> _Task_:
Reproduce word for word the passage of the dissertation conclusion below that opens with the words containing "Using a regression" and closes with "in online catalogs.".

> _Text excerpt_:
CHAPTER VIII
CONCLUSION
8.0 Summary
The hypothesis of this dissertation was the assertion that online catalog users often fail in their attempts to retrieve relevant items from document collections using existing online library catalogs. A conceptual model was developed to examine and categorize search failures that occur in these catalogs. To test the model, an experiment was designed in which we recorded in transaction logs complete interactions of 45 users performing 228 queries. A questionnaire was administered and participating users were interviewed after the completion of their searches. One of the main objectives of this dissertation has been to analyze search failures comprehensively by employing not only precision and recall measures but also by identifying user-designated ineffective searches and comparing them with the precision and recall measures for corresponding queries.
Using a regression model, we tested the hypothesis that users' assessments of retrieval effectiveness differ from retrieval performance as measured by precision and recall ratios and that increasing the match between the users' vocabulary and that of the system by means of clustering and relevance feedback techniques will improve retrieval effectiveness and help reduce search failures in online catalogs.
8.1 Conclusions
Retrieval performance of the system as measured by precision and recall ratios was such that users judged half the retrieved records as being relevant before relevance feedback searches while the system retrieved less than a quarter of the relevant sources in the database. As users proceeded with relevance feedback searches, they found the retrieved sources less and less helpful although the system retrieved additional relevant sources from the database. In other words, as should be expected, precision ratios dropped sharply after relevance feedback searches while recall ratios almost doubled.
In spite of the fact that users selected less than four records as being relevant in more than 75% of the search queries and, in their view, two-thirds of the searches contained less than 25% of the useful sources, they judged two-thirds of the search queries as being effective. In other words, low precision rates do not necessarily mean that users found their search results ineffective. Furthermore, they indicated the relevance feedback mechanism was helpful and that they retrieved additional relevant sources during the relevance feedback searches, although precision ratios were much lower in those cases.

> _Data shown_:
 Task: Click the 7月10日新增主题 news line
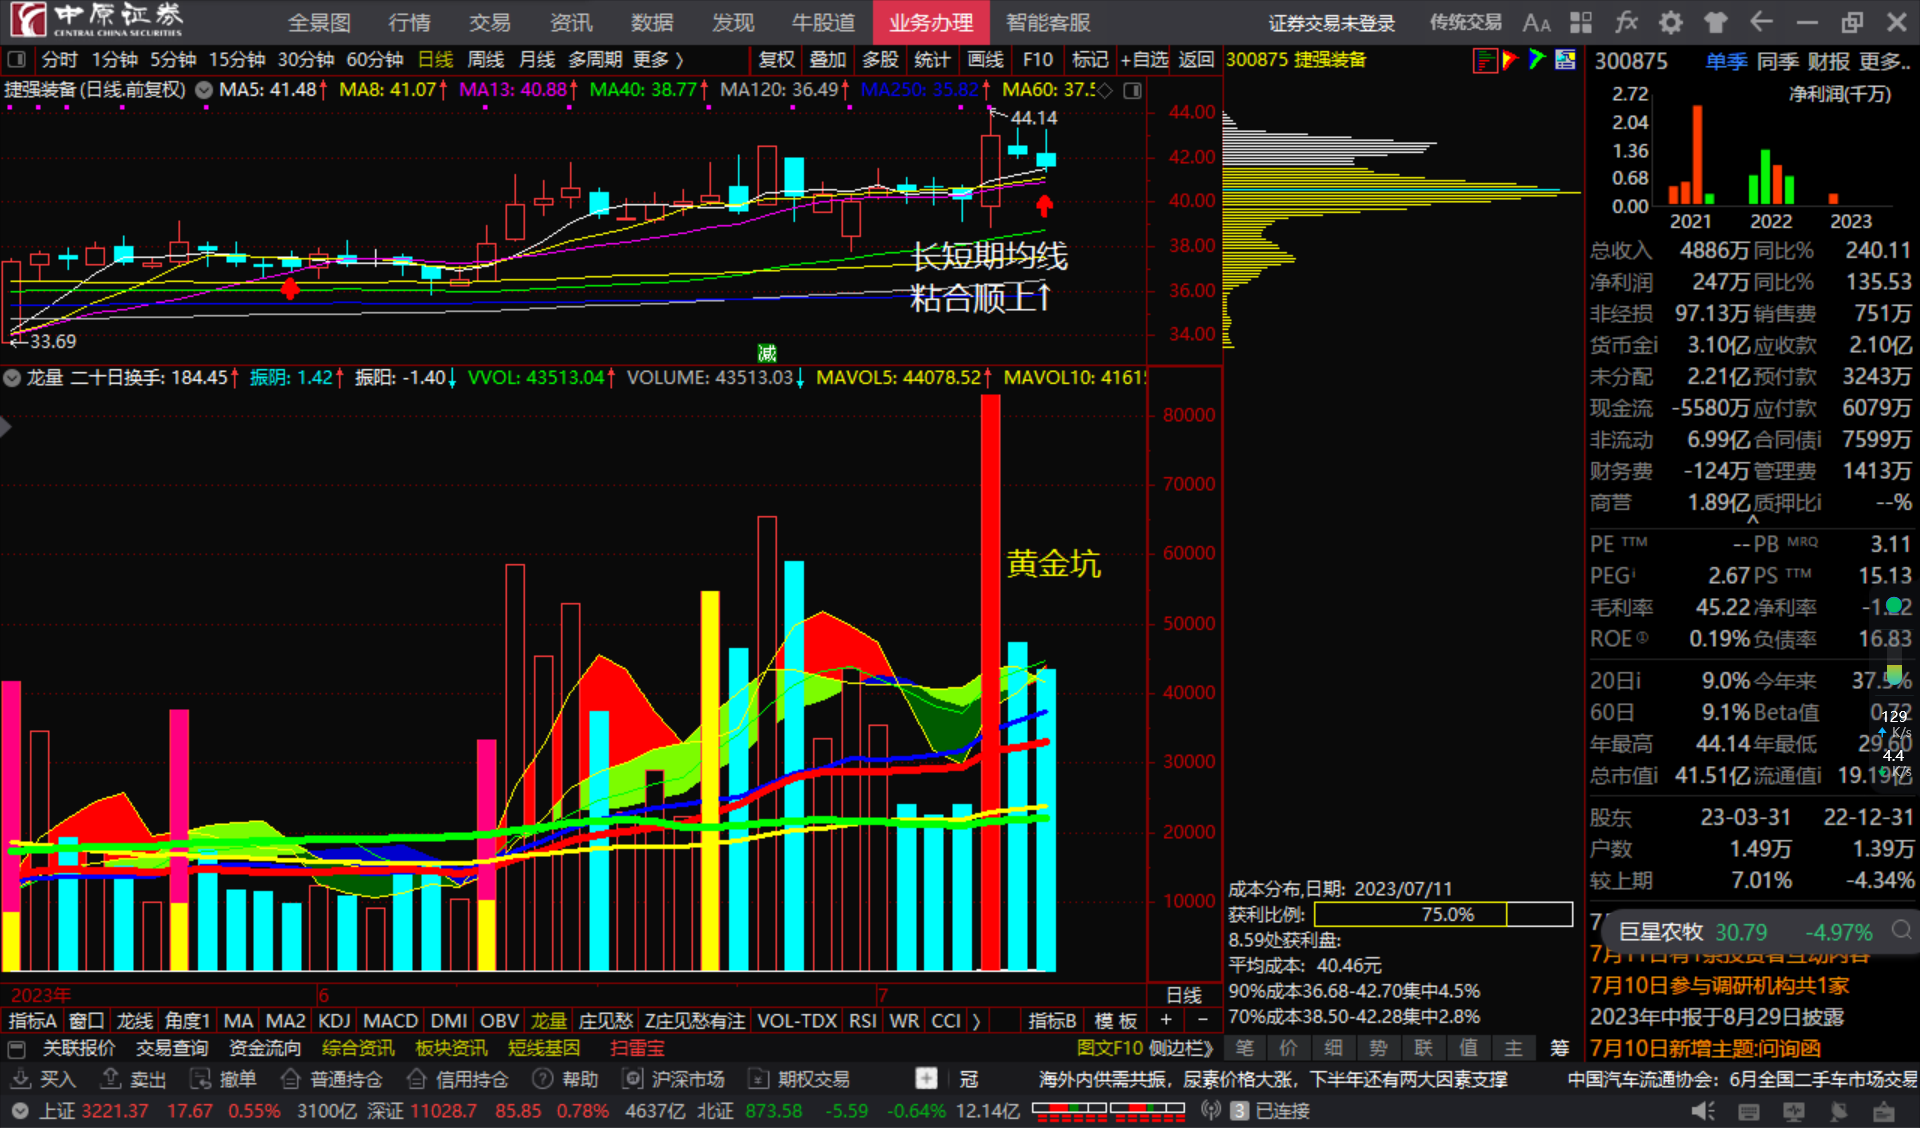pos(1704,1048)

> _Full answer_:
Using a regression model, we tested the hypothesis that users' assessments of retrieval effectiveness differ from retrieval performance as measured by precision and recall ratios and that increasing the match between the users' vocabulary and that of the system by means of clustering and relevance feedback techniques will improve retrieval effectiveness and help reduce search failures in online catalogs.